A Novel Bearing Intelligent Fault Diagnosis Method Based on Modified VMD and 1-D CNN

Abstract

Bearings are one of the most critical components of rotating machinery. Timely and accurate bearing fault detection and diagnosis are very important for the reliability and safe operation of industrial systems. Due to the non-stationary, non-linear, and high-dimensional characteristics of the rolling bearing vibration signal, the signal pre-processing and fault feature extraction are particularly important, because they can directly affect the efficiency and accuracy of fault diagnosis.
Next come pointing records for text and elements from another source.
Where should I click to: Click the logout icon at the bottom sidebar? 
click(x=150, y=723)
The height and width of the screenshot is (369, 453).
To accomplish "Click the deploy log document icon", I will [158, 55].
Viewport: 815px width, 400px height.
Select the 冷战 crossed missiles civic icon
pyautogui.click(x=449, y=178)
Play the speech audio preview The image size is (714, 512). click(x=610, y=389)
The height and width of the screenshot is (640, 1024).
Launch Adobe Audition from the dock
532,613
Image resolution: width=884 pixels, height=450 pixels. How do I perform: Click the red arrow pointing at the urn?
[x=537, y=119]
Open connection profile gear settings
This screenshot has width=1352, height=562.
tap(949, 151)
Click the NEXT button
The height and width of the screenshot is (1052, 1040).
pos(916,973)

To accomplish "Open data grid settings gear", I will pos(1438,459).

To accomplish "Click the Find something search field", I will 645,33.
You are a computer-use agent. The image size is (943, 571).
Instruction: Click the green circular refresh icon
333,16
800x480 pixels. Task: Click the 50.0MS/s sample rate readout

This paper proposes an improved intelligent diagnosis method combining the modified Variational Mode Decomposition (MVMD) and the 1-D Convolutional Neural Network (1-D CNN). This method first uses the traditional Empirical Mode Decomposition (EMD) to adaptively extract the Intrinsic Mode Function (IMF), and then proposes a sensitive IMFs evaluation index to choose sensitive IMFs and then reconstruct the vibration signal. The VMD iterates over the reconstructed signal and searches for the optimal solution of the variational model, determines the frequency center and bandwidth of each component, and realizes the frequency domain splitting of the reconstructed signal and the separation of the modes. Finally, the processed data is divided into train set and test set, and feature extraction training is performed on the training set through 1-D CNN. The trained CNN network uses the test set to evaluate the accuracy of fault diagnosis. The experimental results show that the method can not only accurately decompose the bearing vibration signal and mine the available fault features, but also classify different fault types.